There seem to be few cars for a city this size, but that is made possible by a public transportation network that weaves into the fabric of Lisbon. In addition to buses, there are at least five scales of electrified railway servicing the city. They are:

1. High Speed Rail. Though not as fast as France’s TGV or Spain’s AVE, Portugal’s intercity trains stop at the main train stations and connect to other large Portuguese cities such as Oporto as well as cities in Spain and France. Feeding into these train stations are both commuter railways and subways. Intercity and commuter railways are known as “comboios.” 

2. Commuter Railways. These trains feed into several stations distributed about the city. Trains go to the seaside town of Cascais, to the mountain retreat of SIntra, and to other towns along the Tagus. Within the City limits of Lisbon, these trains have more frequent stops and are used like a subway. 

3. Subway. There are several lines that follow the main corridors that radiate from the core of the city (Cidade Baixa) and the Port. These all have transfer points with larger train stations and tram and bus terminals. 

4. Streetcars. There are sleek, articulated street cars that glide along several large streets in the city center. 

5. Trams (known as “eléctricos”). Trams are charming, single-vehicle, antique trains that are integrated into the streetscape in unexpected ways. Tracks cross lanes of traffic, public squares, and may even move onto and off the sidewalks. Cars are short, narrow, and light, compared to modern streetcars, enabling them to navigate the medieval fabric and challenging slopes of the old city.

Though we appreciate all of the different trains, we look for excuses to ride the trams. We stand at the spacious rear of the tram, which feels like a bay window. On the tighter curves we are worried that the tram may scrape a building. Though the streetwall is solid and tall, we know from our visit to the castle when we looked down on the city that there are generous gardens behind some of these doors. A loquat tree in bloom is withholding its fruit until the orange trees have been picked. The fruits of Africa, Brazil, and Asia have joined the European fig and olive trees in the gardens of the Alfama. All of these fruits are arranged in neat boxes in a produce stand in the main square of the Graça neighborhood.

The tram driver has paused at the turnabout here in order to pick up passengers. While we wait, we can catch the smell of kale soup, bacalhau à Brás, and chouriço being prepared, the clang of a simmering copper cataplana, or a verse of Fado music drifting down from the upper floors. Is there a more exhilarating trolley ride than Number 28, between the Chiado’s Largo de Camões and ancient Alfama? Judging from the conversations overheard on the tram, it seems as if all of the different colonies visited by the navigators have begun to return to colonize Lisbon.

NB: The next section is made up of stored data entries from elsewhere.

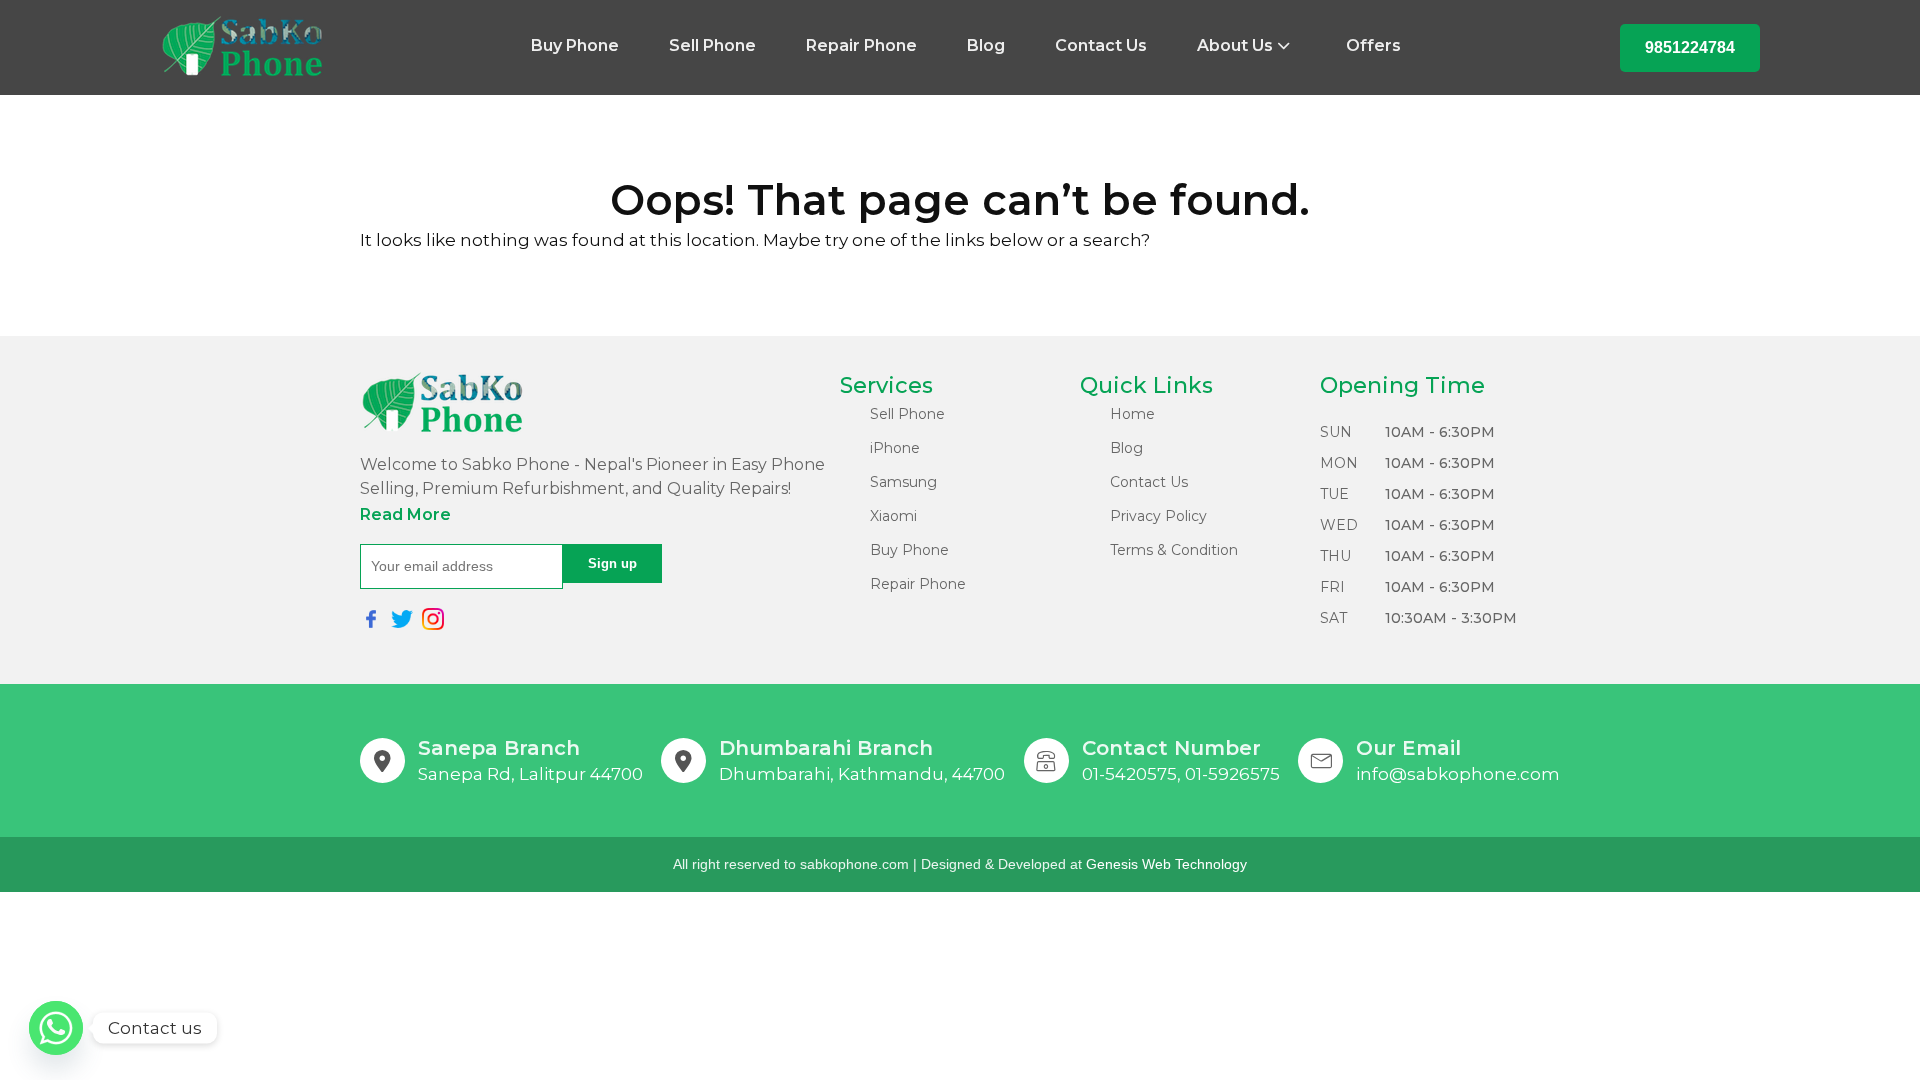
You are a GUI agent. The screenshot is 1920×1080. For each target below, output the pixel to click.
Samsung (903, 482)
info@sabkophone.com (1458, 774)
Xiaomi (893, 516)
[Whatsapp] (56, 1028)
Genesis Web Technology (1166, 864)
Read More (405, 514)
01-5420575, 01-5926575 (1181, 774)
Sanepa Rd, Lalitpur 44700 (530, 774)
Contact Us (1101, 45)
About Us (1235, 45)
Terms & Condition (1174, 550)
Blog (986, 45)
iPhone (895, 448)
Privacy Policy (1158, 516)
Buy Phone (575, 45)
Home (1132, 414)
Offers (1373, 45)
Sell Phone (712, 45)
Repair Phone (861, 45)
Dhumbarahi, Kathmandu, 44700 (862, 774)
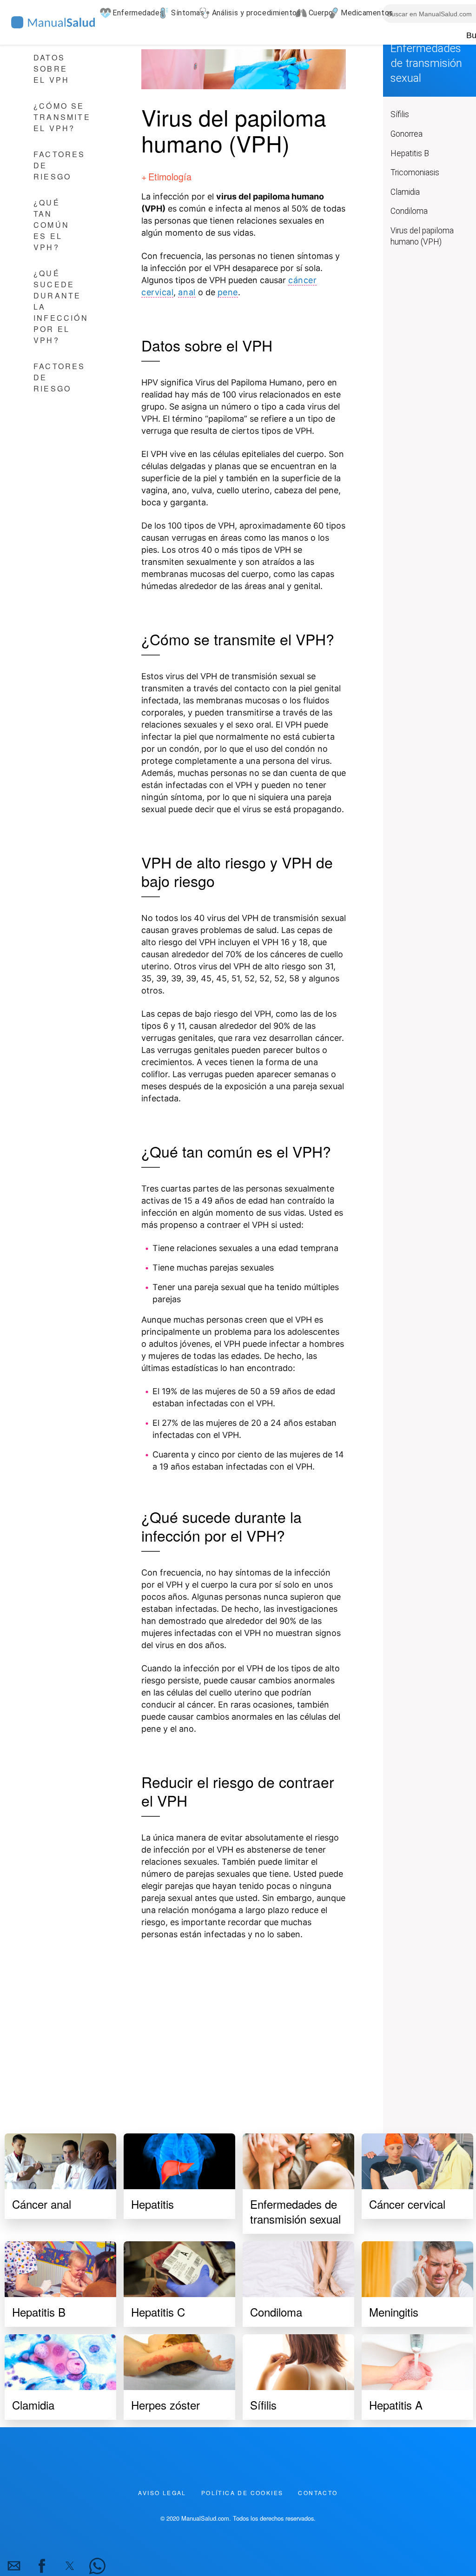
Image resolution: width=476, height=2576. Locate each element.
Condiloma (409, 211)
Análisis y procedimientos (249, 12)
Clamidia (405, 192)
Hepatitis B (409, 153)
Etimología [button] (170, 176)
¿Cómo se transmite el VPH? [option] (62, 116)
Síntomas (180, 12)
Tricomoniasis (414, 172)
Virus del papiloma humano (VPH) (422, 236)
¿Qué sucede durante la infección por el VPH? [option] (60, 306)
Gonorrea (406, 134)
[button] (14, 2566)
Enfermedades (130, 12)
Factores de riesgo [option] (59, 165)
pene (228, 292)
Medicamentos (360, 12)
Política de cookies (242, 2493)
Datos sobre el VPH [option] (51, 68)
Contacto (317, 2493)
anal (186, 292)
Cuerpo (314, 12)
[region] (243, 2026)
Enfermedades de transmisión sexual (426, 63)
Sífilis (399, 114)
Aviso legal (162, 2493)
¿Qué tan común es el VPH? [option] (51, 224)
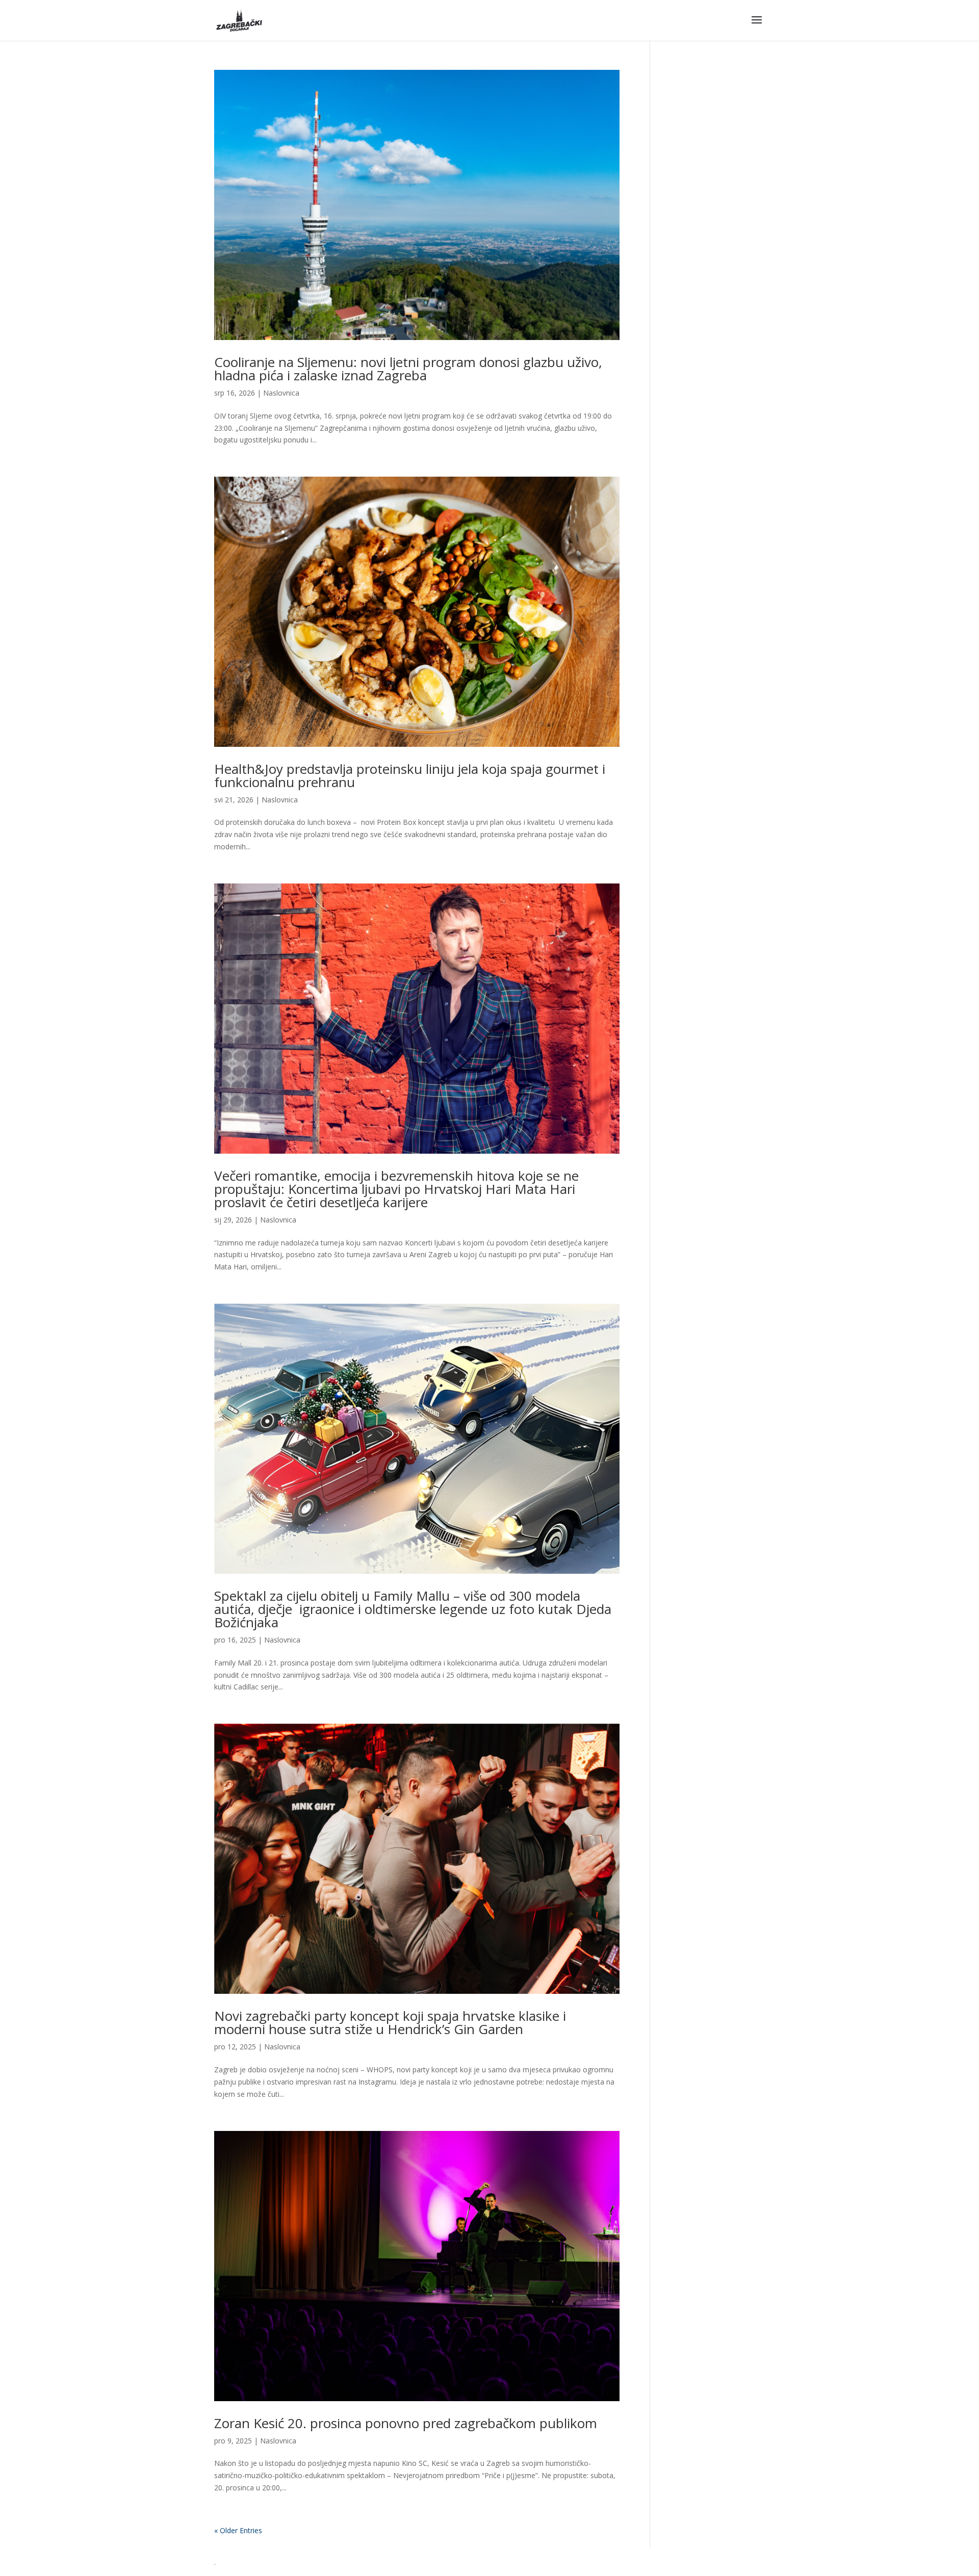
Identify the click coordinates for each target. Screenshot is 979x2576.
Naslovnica (281, 393)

The tram’s interior is varnished wood on both the benches and the floor. Outside are glimpses of the Tagus River. The echoes of centuries of Arab culture are discernible in the jagged outline of Castelo de São Jorge looming above the Alfama. On the tram we can hear the distinctive accents of two African gentlemen talking. One is from Angola, the other from Moçambique. Or is the accent from Cape Verde? But at the next stop, a student from Macau or Goa or East Timor may climb aboard. The senses are awakened by the life brought close to us by the dimensions of the streetscape and by a shared journey in this agile yellow tram.